Собаки заскулили. Они поджали хвосты, опустили головы и отшатнулись от нее. Сначала Привет, потом Страх, потом все остальные стушевались, как щенки при грохоте грома.
— Сидеть! — скомандовал он, и они послушно сели, но когда «орел» наконец подошел, старый Ужас опрокинулся на спину и подставил глотку.
— Какой миленький старичок, — воскликнула женщина-«орел», подходя и протягивая руку, чтобы приласкать собаку. Но Ужас оскалился на нее и прыгнул к хозяину, ища защиты. Все остальные собаки вскочили и дико залаяли на «орла». Она отскочила в противоположную сторону.
— Сидеть! Сидеть! — крикнул Алан, дернув Тоску и Ярость. — Ужас! — Он усадил и утихомирил собак, которые все еще продолжали ворчать и визжать, расположившись между Аланом и пришелицей.
— Милорд! — Она ошеломленно смотрела на собак. Алан никогда еще не видел глаз такой голубизны, ярких, как пламенный Сейриос, пылающий наконечник стрелы Охотницы в ночном небе. — Прошу прощения.
— Ничего, забудем это. — Реакция собак была ему совершенно непонятна. — У вас сообщение для моего отца?
— Для графа Лавастина.
— Я его сын.
Она удивилась:
— Извините, что прервала вашу прогулку, милорд. Если кто-нибудь из ваших людей отведет меня к графу…
— Я сам вас отведу.
— Но, милорд… — заикнулась было монахиня.
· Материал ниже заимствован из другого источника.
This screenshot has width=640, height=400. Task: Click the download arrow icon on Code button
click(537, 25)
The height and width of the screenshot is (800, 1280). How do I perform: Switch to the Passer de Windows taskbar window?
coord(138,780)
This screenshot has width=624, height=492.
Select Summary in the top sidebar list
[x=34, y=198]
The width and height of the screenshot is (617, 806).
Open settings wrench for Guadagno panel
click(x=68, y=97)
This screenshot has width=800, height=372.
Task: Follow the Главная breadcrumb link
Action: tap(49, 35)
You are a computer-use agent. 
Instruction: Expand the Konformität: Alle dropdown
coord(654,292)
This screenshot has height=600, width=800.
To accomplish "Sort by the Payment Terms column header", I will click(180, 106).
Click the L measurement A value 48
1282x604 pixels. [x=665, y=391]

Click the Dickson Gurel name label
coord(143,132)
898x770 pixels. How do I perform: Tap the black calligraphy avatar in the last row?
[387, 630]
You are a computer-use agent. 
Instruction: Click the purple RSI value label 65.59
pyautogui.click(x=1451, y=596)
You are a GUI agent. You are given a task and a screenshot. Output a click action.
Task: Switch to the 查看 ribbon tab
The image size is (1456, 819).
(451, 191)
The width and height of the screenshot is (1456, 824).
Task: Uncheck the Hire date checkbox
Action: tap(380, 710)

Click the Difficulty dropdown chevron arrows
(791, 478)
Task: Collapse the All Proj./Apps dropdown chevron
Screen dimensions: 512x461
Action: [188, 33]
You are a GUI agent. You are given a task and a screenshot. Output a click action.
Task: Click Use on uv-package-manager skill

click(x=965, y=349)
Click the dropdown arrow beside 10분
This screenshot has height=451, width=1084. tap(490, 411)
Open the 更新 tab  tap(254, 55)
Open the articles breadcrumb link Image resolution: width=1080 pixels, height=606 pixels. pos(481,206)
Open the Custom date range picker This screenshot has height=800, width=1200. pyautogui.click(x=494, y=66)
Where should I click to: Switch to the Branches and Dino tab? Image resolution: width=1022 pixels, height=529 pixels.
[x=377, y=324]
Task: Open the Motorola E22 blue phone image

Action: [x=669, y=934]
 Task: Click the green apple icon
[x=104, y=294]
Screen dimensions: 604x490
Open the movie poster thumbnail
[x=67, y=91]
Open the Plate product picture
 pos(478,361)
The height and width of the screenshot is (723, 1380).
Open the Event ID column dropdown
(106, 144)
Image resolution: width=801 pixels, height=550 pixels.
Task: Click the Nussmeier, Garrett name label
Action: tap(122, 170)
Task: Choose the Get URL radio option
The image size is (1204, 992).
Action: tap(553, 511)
Он отмахнулся от клирика. В это утро они направились в аббатство Суазин, основанное его прадедом после смерти в родах его первой жены и расширенное его второй женой после того, как он погиб в бою. — Это важнее.
Никто не спорил.
— Пошли. — Он сказал это в основном собакам, так как остальные следовали за ним и собаками без приглашения. — Идите рядом со мной, — велел он «орлу».
Она посмотрела на собак:
— Извините, я их растревожила. Они не слишком дружелюбны.
Алан слышал шепот свиты и мог представить себе, что они там бормотали.
— Иногда они удивляют даже меня, но, если я рядом, они не нападут.Лиат, нерешительно подошла к нему, и собаки, все еще тихо ворча, сгрудились с противоположной от нее стороны, перегруппировавшись так быстро, что едва не наступили на ноги егерям, резво отпрыгнувшим в сторону.
— Что случилось с вашей лошадью?
— О Владычица! — Она оглянулась, как будто все еще опасаясь преследования. — Эльфы, милорд.
— Эльфы?
— В пятнадцати днях к югу. Я чуть не потеряла счет дням. — Она путано поведала о разбойниках и туманных эльфах в густом лесу. — Одна из их стрел попала в бок лошади, совсем царапина, но, даже несмотря на благословение дьякона Лаара, бедное животное заболело и умерло.
— Но вы же «орел» короля! Вы могли требовать другую лошадь.
— Могла бы, если бы я путешествовала по Вендару. А здесь кто дал бы мне здоровое животное в обмен на умирающее?
— И это в землях моего отца! — возмутился он. — Нет, мы не можем так обходиться с королевскими вестниками. Я позабочусь, чтобы дьяконы во всей округе получили соответствующие распоряжения о выполнении своего долга.
— Вы поддерживаете короля Генриха, милорд? — удивилась она.
Он знал, какой прием ожидал вендского всадника в этой части Варре.
— Я придерживаюсь законов справедливости, — уверенно сказал он. — Я надеюсь, что моя тетка и старшие не будут разочарованы моим гостеприимством.
Она улыбнулась, и он подумал, что с удовольствием увидел бы эту улыбку еще раз.
— Вы добры, милорд.
— Ведь Благословенный Дайсан говорил: «Если вы любите лишь тех, кто любит вас, какая вам награда?»
Она улыбнулась еще раз:
— Правду сказать, милорд, у большинства из тех, кто предоставлял мне кров и пищу в эти последние пятнадцать дней, и не было лошади, чтобы предложить мне. Владельцы лошадей не были столь гостеприимны.
— Это изменится, — пообещал он. — Как вас зовут, «орел»? От удивления она споткнулась:
— Извините, милорд, благородные лорды редко интересуются…
Конечно, «орлы» — простолюдины. Ни одному лорду или леди и в голову не придет спросить имя «орла». Это просто не принято! Но почему он не может быть просто вежливым?
— Мое имя Алан, — сказал он. — Я не имел в виду ничего такого, просто неудобно все время называть вас «орлом».
Она склонила голову, подыскивая ответ. У нее был точеный профиль, подчеркнутый сейчас восходящим солнцем. Под ее очевидной выносливостью скрывались хрупкость и ранимость; она, казалось, в любой момент может рассыпаться. Она боится. Он понял это так внезапно, что сомнений в истинности откровения не возникало. Но вслух сказать это он бы не решился. Она живет в страхе.